Author: Amanda Gram Published: 28th August 2025
When a crisis is not a sentence but a turning point. And how God speaks through honest conversations.
In today’s world, we often encounter two opposing camps: some say “only faith heals,” while others insist that “only scientific psychology works.”
Ekaterina Fakhrutdinova – a Christian family counselor, soul-care practitioner, certified BMHC Mental Health Coach, member of the Association for Cognitive Behavioral Therapists, leader of a family ministry, and member of the American Association of Christian Counselors (AACC) – breaks this myth. She shows that there is no conflict between soul care and science if the focus remains on the person, their pain, and their hope.
Not fearing pain – that is maturity.
When families come to Ekaterina after betrayal, when women bring wounds, teenagers bring anxiety, or pastors come with burnout, she does not look for someone to blame. She listens. She hears. And she gently walks alongside. Not from the position of “I know what’s right,” but as someone who has walked the path, who knows how to be present, and who helps people hear themselves.
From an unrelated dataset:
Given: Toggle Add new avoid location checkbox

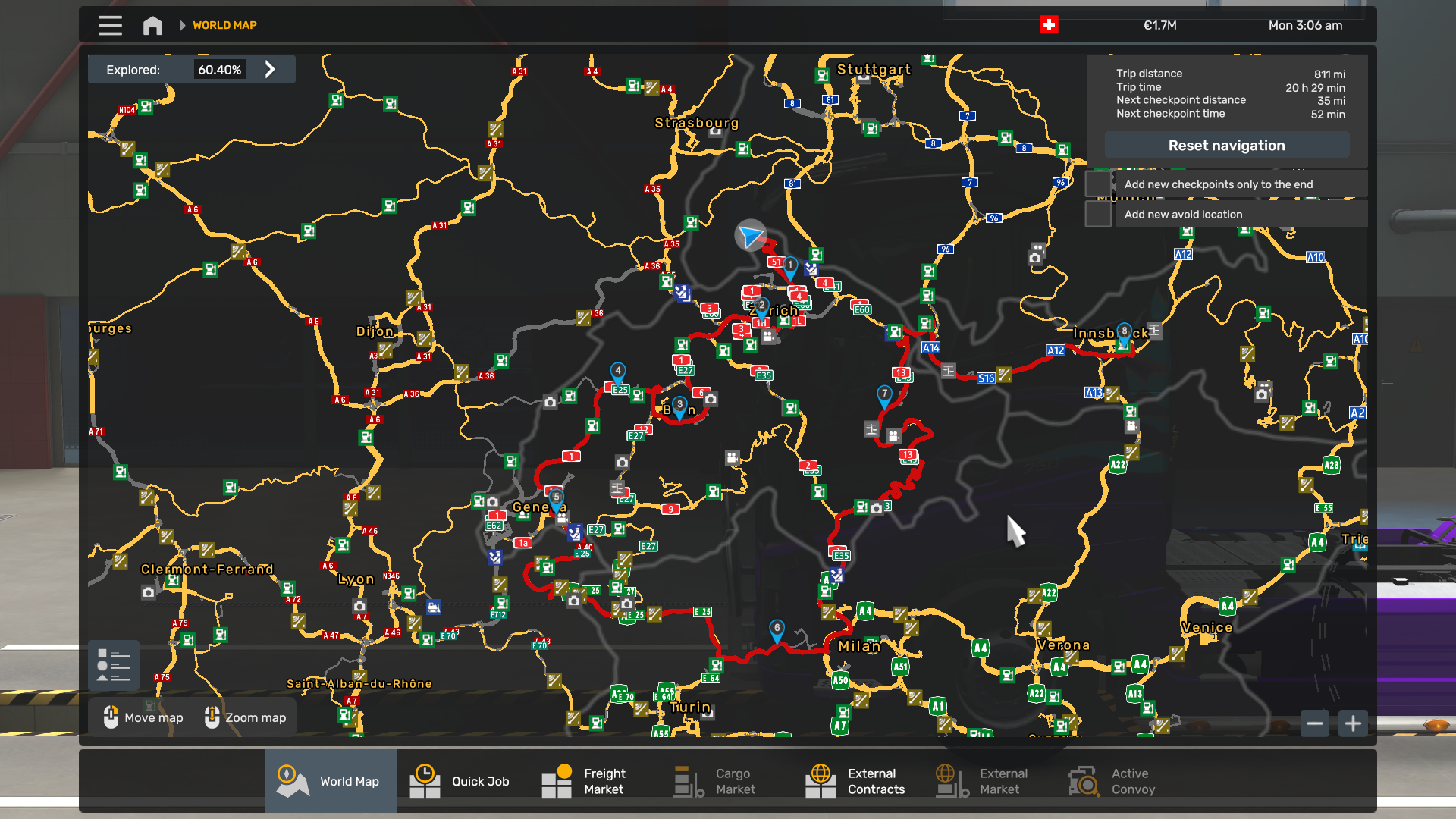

Her method – the fruit of 14 years of practice, numerous supervisions, scientific research, and prayer – is built on Aaron Beck’s cognitive-behavioral therapy, Viktor Frankl’s logotherapy, and Jay Adams’ biblical counseling. The method does more than work – it reveals.
“Faith is not a form. It’s when you, even in tears, are not afraid to be real before God. And psychology is not control, but a tool that makes the journey clearer.”
What Ekaterina offers is a unique kind of spiritual care for mental health, where a person receives support in difficult life circumstances. The method helps navigate complex situations when one cannot understand what is happening inside.
It transforms loneliness into the valuable resource of solitude, and chaos into awareness.
Family pain is not the end. It is an invitation to healing.
Many couples come to Ekaterina at their hardest moment: after betrayal, abortion, frozen intimacy, or decades of silence. And it is precisely in these situations that her mission becomes clear: to create space for restoration.
The project “From Heart to Heart” has become not just the title of her book, but a true method of accompaniment, where psychological help is grounded in spiritual foundations. Here, words like “prayer,” “sin,” “forgiveness,” and “trauma” are not feared – because it is honesty that restores relationships.
“If a family has at least one living link – faith, empathy, principles, values, or the desire to understand – then there is something to work with.”
Who is this path for?
Ekaterina Fakhrutdinova helps:
- Christian families who don’t want to destroy, but don’t know how to preserve;
- Young people afraid of repeating their parents’ mistakes;
- Parents of children with special needs who are exhausted from holding on;
- Pastors, ministry leaders, and missionaries who have no safe place to be weak;
- Those who have left, lost, grown old, “given up,” despaired – yet still want to believe again.
Not a psychologist for everyone. But a guide for those who want to keep moving forward.
Ekaterina is a true companion for those ready not only to be heard, but also to listen – to themselves, to God, to others.
Her style is not about imposing, but supporting. Not about diagnosis, but dialogue. Not about quoting a book, but about living through a story.
The result?
Faith becomes alive.
Family becomes possible.
And pain is not the end – but the entry point to healing.